[EXERCISE PROMPT] Write the next part of the article on the 2007 film The Passage, starting right after its last sentence.

[SELECTED PASSAGE]
- DVD cover
- Directed by: Mark Heller
- Written by: Neil Jackson
- Produced by: Lynette Howell Taylor Jeremy Kipp Walker Stephen Dorff Mark Heller
- Starring: Neil Jackson Stephen Dorff Sarai Givaty Abdel Ghani Benizza Khalid Benchagra Joaquín Cosío Neil Fluellen
- Cinematography: Jim Denault
- Edited by: Jonathan Del Gatto
- Music by: Timothy Williams
- Production company: Silverwood Films
- Distributed by: Think film
- Release date: March 18, 2007;
- Running time: 109 minutes
- Countries: United States, Israel
- Languages: English and Riffian

= The Passage (2007 film) =

The Passage is a 2007 thriller-horror film directed by Mark Heller and starring a large ensemble cast that includes Stephen Dorff, Neil Jackson, Abdel Ghani Benizza, Khalid Benchagra, Sarai Givaty and Neil Fluellen. The film revolves around an American man falling for a Moroccan woman. They find out that their romance can put them in danger and they seek out the help of people they know. Filming started in Morocco on October 1, 2006. It was released in the United States on March 18, 2007 and was released on DVD on September 5, 2007.

==Plot==
Two friends, Luke (Stephen Dorff) and Adam (Neil Jackson) travel to Morocco to relax and have a party. Adam thinks it's the best way for Luke to get over the death of Luke's girlfriend. While Adam prefers night life and parties, Luke writes a diary and takes numerous photographs of the Morocco and Moroccan way of life. During one of the walks across the city, Luke meets a Moroccan girl Zahra (Sarai Givaty) who offers him the help as a tourist guide. They are immediately attracted to each other although they need to be careful not to violate local customs which forbid local women to have any close contacts with the foreigners.

[INFORMATION SHOWN]
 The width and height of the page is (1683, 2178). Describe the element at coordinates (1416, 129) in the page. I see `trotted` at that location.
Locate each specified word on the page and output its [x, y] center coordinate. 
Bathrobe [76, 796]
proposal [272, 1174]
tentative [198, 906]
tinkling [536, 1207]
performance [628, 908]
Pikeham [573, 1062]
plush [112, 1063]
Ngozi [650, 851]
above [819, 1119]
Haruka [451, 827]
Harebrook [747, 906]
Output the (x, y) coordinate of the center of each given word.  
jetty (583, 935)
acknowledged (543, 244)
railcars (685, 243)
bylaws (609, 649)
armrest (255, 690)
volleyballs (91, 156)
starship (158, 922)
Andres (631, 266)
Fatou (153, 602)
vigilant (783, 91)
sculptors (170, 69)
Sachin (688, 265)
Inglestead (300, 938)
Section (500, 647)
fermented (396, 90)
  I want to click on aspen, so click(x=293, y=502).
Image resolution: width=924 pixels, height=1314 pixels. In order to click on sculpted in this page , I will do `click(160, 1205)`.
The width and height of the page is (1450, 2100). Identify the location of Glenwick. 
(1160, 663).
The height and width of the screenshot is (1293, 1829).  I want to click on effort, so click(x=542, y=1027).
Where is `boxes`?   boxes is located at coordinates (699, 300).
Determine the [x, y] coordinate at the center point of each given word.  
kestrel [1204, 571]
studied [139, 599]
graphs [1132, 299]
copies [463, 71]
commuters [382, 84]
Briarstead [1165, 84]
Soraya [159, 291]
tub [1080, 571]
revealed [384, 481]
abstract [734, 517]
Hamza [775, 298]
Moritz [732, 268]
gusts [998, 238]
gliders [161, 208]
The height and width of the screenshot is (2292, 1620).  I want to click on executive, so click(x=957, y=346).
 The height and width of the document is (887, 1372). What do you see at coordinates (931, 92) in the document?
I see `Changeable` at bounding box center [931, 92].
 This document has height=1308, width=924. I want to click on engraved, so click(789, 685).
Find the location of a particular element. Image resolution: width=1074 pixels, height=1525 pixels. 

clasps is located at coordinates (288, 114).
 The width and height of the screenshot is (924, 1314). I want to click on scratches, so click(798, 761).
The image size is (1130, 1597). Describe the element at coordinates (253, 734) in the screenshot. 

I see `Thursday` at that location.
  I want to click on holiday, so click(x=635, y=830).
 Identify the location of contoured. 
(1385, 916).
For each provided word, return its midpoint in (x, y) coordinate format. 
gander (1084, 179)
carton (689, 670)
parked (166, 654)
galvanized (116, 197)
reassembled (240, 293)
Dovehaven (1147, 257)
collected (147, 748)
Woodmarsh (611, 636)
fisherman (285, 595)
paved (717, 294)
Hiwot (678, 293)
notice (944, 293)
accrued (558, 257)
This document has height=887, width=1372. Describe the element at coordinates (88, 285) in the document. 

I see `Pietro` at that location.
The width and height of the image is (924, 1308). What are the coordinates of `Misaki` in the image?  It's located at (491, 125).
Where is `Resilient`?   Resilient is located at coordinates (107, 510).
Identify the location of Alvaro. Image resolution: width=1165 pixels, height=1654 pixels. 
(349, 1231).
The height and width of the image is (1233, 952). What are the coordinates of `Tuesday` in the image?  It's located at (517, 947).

[ANSWER BOX]
Zahra recognizes Luke's interest in exploring Morocco and invites him and Adam to a two-day trip to a remote village in the Atlas Mountains to show Luke some sights which are unseen by most tourists; Adam decides to join them the next day. When Luke and Zahra arrive to the village (previously a skiing center), they go to the only hotel left but are turned away by the angry receptionist who does not allow unmarried couples to stay overnight. They are forced to find another location to spend the night and they find a local man who invites them to spend the night in one of his cabins. They gladly accept his offer and he takes them to the cabin.

During the night Luke discovers a hidden tunnel which spreads into a labyrinth; he finds out that the tunnels connect all cabins in the village. Later Zahra awakes and follows Luke and they explore more of the tunnel network. They follow a strange noise and discover a room with an operating table and a chest freezer full of stainless steel boxes. Luke opens one of the boxes and becomes frightened (although the content of the box is not revealed). He and Zahra try to reach their cabin but find out that somebody has picked up all candles Luke used to illuminate the tunnels. Finally they enter another cabin whose door is locked. While Luke tries to open the door, somebody grabs Zahra and drags her to the tunnels. Trying to find her, Luke is ambushed by a man who knocks him down unconscious.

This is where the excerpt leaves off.